Several generations of GeoChips have been developed, which are classified as generic GeoChips since they contain genes involved in basic functional processes and from a variety of microorganisms, such as archaea, bacteria, and fungi. Such arrays are called Pan-GeoChips to distinguish them from specific microbiome chips, which target specific microbial communities, populations, functional processes, or environments. Currently, specific microarrays, such as FungChip, PathoChip and StressChip have been developed, and they are available for microbial community analysis.
FungChip
Fungal chip (FungChip) is mainly designed to detect and characterize fungal communities from different habitats or ecosystems.
StressChip
Microbial community responses to environmental stresses are critical for microbial growth, survival, and adaptation. To fill major gaps in our ability to discern the influence of environmental changes on microbial communities from engineered and natural environments, a functional gene based microarray, termed StressChip has been developed. The StressChip contains a total of 22,855 probes covering 79,628 coding sequences from 46 key functional genes involved in microbial responses to environmental stresses, such as temperature, osmolarity, oxidative status, nutrient limitation, and general stress response, which are derived from 46 key 985 bacterial, 76 archaeal, and 59 eukaryotic species/strains.

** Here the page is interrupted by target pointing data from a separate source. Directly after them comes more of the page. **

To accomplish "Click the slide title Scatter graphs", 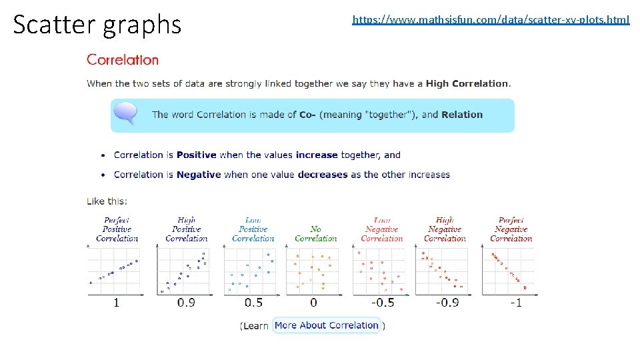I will click(97, 25).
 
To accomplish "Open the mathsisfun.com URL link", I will click(490, 20).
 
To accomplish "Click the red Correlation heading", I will click(123, 60).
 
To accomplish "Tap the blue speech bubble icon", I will click(125, 113).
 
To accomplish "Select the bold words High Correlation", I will click(467, 84).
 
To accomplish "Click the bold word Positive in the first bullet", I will click(196, 155).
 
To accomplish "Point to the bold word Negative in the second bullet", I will click(198, 175).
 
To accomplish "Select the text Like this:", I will click(107, 201).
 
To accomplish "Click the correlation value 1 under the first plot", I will click(116, 303).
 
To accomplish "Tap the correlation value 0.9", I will click(186, 303).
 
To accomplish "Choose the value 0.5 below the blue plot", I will click(253, 303).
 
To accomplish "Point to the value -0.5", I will click(382, 303).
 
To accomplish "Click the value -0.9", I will click(447, 303).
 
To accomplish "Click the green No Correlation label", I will click(316, 234).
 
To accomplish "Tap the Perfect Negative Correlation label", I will click(511, 229).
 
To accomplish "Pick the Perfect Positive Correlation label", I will click(117, 229).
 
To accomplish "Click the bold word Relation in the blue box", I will click(461, 115).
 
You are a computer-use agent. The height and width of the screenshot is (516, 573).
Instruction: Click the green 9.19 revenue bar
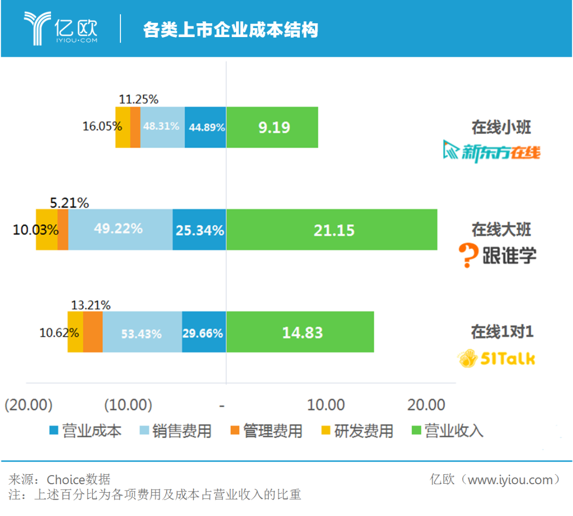272,127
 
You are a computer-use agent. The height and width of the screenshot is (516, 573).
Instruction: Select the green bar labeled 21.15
332,229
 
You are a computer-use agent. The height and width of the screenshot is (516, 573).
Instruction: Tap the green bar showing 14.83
300,332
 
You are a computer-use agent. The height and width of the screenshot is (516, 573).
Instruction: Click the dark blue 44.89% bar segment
205,127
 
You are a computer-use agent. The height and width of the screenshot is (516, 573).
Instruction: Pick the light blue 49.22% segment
120,229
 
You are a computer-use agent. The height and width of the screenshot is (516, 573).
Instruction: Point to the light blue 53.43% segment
142,332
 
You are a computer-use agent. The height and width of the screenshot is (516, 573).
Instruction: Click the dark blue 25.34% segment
199,229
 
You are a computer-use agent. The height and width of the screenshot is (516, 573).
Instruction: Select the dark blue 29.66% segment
204,332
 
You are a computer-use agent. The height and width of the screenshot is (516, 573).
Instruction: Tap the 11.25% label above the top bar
138,99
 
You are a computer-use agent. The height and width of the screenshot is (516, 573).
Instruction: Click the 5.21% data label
70,202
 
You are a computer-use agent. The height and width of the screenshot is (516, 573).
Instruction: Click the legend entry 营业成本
85,431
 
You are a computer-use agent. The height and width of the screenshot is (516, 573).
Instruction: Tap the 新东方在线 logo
492,152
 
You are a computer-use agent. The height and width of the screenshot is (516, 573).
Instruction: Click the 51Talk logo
497,359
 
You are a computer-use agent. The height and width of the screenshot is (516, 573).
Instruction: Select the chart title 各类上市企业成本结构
230,30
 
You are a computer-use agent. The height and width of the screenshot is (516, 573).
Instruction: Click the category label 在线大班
501,229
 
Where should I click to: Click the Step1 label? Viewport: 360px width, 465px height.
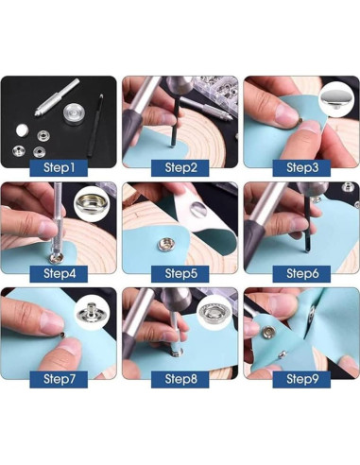coord(59,167)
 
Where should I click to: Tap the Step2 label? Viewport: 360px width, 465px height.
coord(180,167)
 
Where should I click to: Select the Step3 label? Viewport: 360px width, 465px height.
coord(301,167)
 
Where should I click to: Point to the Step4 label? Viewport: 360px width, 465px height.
coord(59,273)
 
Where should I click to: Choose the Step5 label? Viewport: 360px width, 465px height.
coord(180,273)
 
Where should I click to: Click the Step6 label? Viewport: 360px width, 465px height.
coord(301,273)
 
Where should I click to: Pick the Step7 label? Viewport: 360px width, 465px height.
coord(59,379)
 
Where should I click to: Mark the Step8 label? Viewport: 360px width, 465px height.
coord(180,379)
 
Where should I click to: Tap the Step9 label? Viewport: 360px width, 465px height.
coord(301,379)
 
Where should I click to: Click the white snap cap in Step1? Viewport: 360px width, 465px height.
coord(22,129)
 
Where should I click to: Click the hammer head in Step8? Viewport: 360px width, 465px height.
coord(176,298)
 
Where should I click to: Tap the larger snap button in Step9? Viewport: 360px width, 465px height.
coord(269,332)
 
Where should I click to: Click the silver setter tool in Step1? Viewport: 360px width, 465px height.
coord(56,97)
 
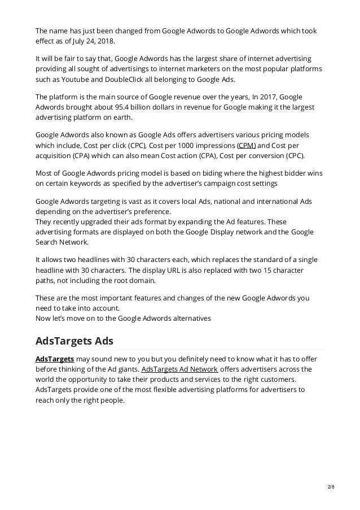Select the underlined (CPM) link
247,145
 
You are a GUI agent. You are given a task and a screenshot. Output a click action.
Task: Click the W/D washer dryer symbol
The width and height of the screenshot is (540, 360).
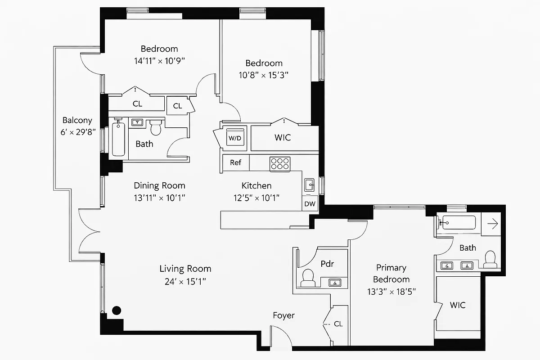pos(235,138)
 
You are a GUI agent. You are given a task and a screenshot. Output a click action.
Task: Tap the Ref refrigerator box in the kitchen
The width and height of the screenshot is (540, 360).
pos(235,162)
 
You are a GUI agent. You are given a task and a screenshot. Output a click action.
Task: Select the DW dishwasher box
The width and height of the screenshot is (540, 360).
pos(310,203)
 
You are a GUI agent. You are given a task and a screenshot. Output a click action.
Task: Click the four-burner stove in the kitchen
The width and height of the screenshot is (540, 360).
pos(280,163)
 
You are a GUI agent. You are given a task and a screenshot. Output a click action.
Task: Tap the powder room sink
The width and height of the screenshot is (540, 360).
pos(335,283)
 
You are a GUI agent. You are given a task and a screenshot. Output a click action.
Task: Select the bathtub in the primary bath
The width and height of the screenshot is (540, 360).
pos(459,222)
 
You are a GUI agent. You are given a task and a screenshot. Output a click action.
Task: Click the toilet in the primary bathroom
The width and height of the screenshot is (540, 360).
pos(490,259)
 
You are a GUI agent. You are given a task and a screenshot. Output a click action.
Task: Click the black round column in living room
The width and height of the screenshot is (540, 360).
pos(117,310)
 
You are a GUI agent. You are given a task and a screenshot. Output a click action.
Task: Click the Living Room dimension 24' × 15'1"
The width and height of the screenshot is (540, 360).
pos(185,282)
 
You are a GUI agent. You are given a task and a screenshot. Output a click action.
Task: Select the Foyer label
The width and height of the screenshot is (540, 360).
pos(284,315)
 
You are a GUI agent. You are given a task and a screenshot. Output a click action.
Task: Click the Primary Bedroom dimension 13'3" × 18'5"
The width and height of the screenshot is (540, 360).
pos(391,291)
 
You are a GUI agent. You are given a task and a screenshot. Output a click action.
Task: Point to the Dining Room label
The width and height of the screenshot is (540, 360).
pos(159,185)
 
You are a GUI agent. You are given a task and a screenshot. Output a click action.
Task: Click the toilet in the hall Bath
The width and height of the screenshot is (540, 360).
pos(156,127)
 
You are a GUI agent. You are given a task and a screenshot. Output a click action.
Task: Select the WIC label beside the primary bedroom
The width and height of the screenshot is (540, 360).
pos(458,305)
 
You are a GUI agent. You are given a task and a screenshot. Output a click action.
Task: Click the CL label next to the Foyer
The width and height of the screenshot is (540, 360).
pos(338,324)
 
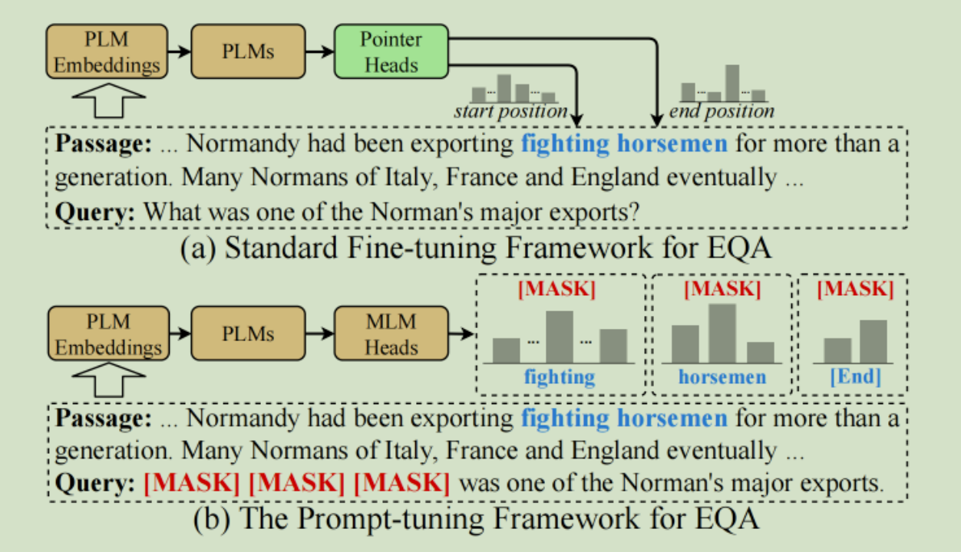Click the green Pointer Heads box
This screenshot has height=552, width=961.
tap(391, 51)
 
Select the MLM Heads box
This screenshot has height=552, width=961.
tap(391, 334)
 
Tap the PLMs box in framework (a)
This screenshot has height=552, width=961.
tap(248, 51)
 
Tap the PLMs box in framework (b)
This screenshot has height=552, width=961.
tap(248, 334)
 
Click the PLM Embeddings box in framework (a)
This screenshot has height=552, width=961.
tap(107, 51)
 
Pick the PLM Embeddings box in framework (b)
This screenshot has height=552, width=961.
tap(107, 334)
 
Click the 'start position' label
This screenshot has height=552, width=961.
tap(510, 112)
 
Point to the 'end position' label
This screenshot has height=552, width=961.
tap(722, 112)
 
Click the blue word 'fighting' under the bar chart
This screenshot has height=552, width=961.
tap(560, 376)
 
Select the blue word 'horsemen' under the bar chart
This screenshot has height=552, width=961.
tap(722, 376)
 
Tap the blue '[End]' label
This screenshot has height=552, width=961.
tap(855, 376)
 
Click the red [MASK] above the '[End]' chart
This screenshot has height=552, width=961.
tap(855, 289)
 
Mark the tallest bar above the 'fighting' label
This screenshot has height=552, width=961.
tap(560, 336)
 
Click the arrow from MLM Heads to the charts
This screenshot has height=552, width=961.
tap(461, 334)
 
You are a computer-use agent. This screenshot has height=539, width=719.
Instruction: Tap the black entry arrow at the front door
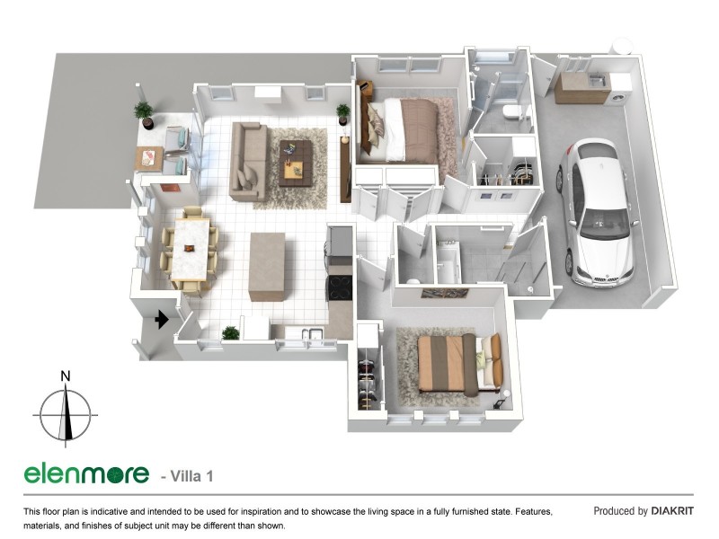(163, 319)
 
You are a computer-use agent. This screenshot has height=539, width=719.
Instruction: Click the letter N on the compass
(66, 376)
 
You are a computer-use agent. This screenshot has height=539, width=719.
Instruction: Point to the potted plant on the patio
(144, 113)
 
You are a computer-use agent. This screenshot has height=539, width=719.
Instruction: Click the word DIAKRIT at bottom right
(672, 511)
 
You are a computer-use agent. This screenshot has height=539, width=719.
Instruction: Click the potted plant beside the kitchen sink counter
(231, 332)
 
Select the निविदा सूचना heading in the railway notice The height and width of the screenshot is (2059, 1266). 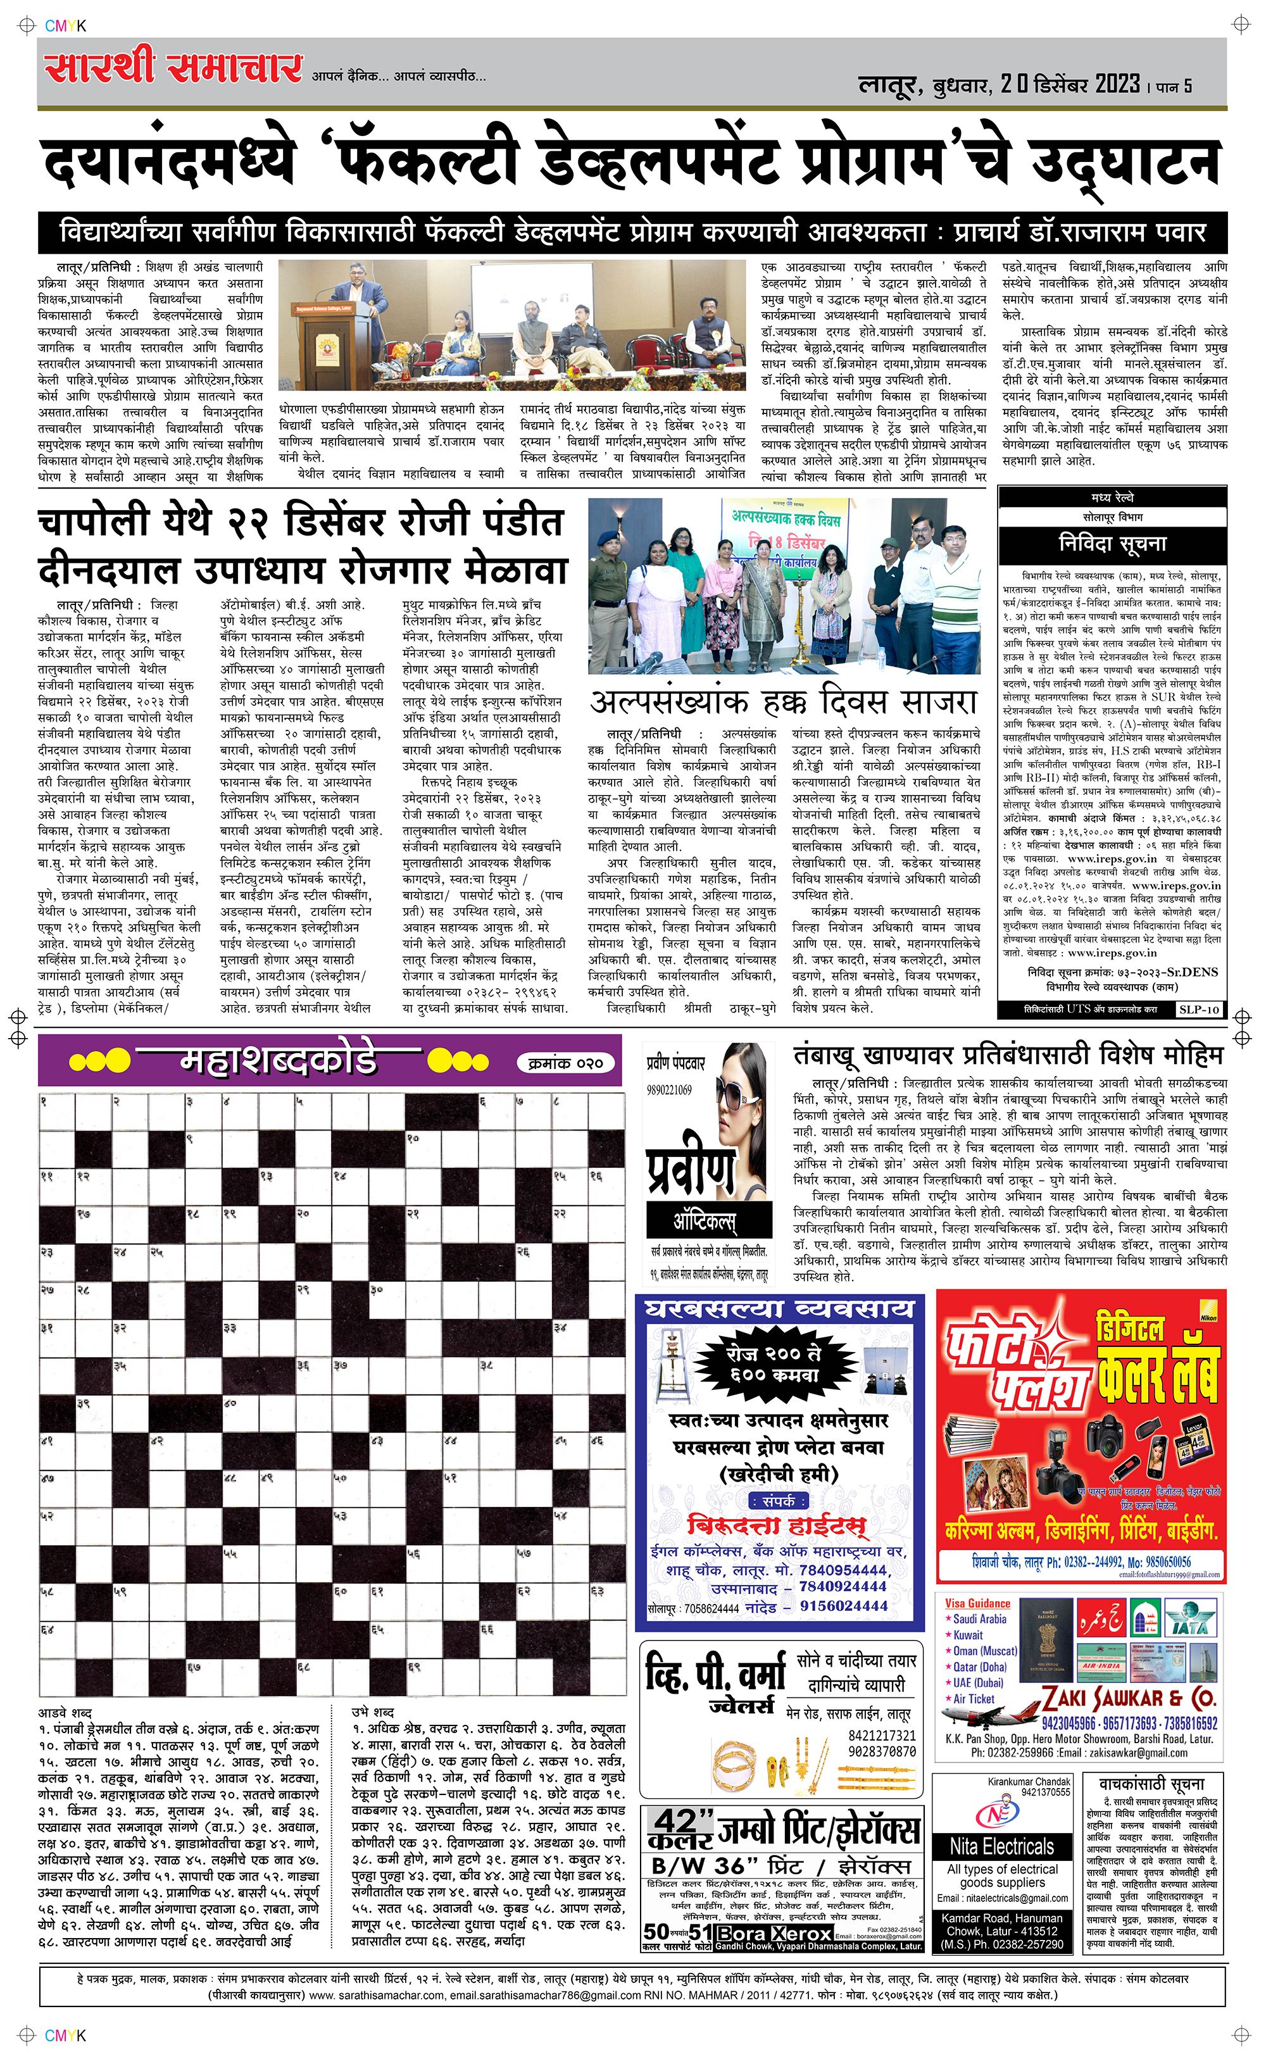tap(1112, 544)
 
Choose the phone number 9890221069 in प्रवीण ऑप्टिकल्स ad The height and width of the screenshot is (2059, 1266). tap(668, 1090)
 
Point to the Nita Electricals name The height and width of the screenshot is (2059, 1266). tap(1001, 1846)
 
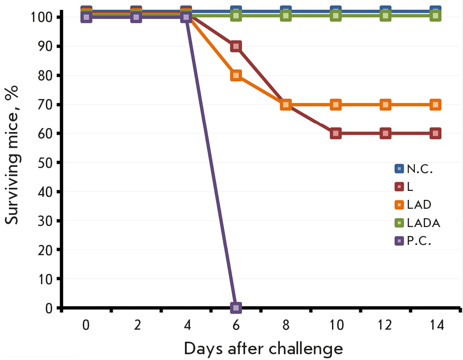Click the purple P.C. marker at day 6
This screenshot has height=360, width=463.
[x=236, y=307]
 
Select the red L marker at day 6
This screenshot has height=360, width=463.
[x=236, y=46]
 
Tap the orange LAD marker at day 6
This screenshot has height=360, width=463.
[x=236, y=75]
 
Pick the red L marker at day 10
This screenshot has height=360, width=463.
[x=336, y=133]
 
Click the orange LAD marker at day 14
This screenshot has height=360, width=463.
[x=436, y=104]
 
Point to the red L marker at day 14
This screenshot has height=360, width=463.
[x=436, y=133]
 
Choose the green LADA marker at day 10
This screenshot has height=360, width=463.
[x=336, y=16]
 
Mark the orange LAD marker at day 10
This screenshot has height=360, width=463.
[x=336, y=104]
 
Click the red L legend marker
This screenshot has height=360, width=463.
[x=399, y=187]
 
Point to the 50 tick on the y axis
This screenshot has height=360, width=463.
[x=45, y=162]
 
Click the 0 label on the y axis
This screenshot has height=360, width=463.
[x=48, y=308]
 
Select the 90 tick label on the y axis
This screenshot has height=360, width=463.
[x=45, y=46]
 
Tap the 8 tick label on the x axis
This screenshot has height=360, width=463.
[x=286, y=325]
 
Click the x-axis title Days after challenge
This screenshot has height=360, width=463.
[x=263, y=348]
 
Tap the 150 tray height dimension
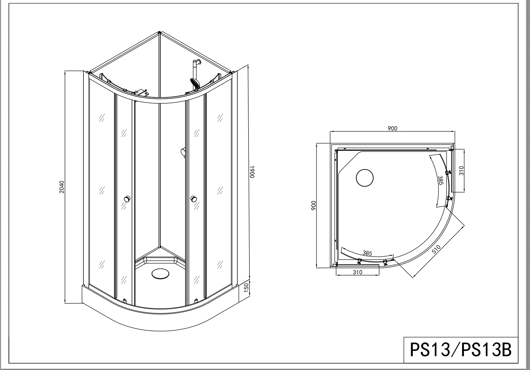[x=246, y=288]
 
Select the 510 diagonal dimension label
[x=436, y=249]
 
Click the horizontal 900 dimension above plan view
[x=392, y=128]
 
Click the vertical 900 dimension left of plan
[x=314, y=205]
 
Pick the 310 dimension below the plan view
[x=357, y=272]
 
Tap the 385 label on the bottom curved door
[x=367, y=253]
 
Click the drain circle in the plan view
[x=365, y=178]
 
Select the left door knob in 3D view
[x=127, y=199]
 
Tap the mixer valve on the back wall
[x=183, y=152]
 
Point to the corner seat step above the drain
[x=161, y=259]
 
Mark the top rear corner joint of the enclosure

The StressChip provides a new tool for accessing microbial community functional structure and responses to environmental changes (Zhou et al., 2013, Environmental Science and Technology).
PathoChip
A pathogen chip (PathoChip) is designed to assess pathogenic properties of diverse microbial communities in their environments and constructed with key virulence genes related to major virulence factors, such as adherence, colonization, motility, invasion, toxin, immune evasion and iron uptake. The Pathogen contains a total of 3,715 probes from 13 virulence factors, covering 7,417 coding sequences from 1,397 microbial species (2,336 strains), providing a useful tool to identify virulence genes in microbial populations, examine the dynamics of virulence genes in response to environmental perturbations and determine the pathogenic potential of microbial communities (Lee et al., the ISME Journal).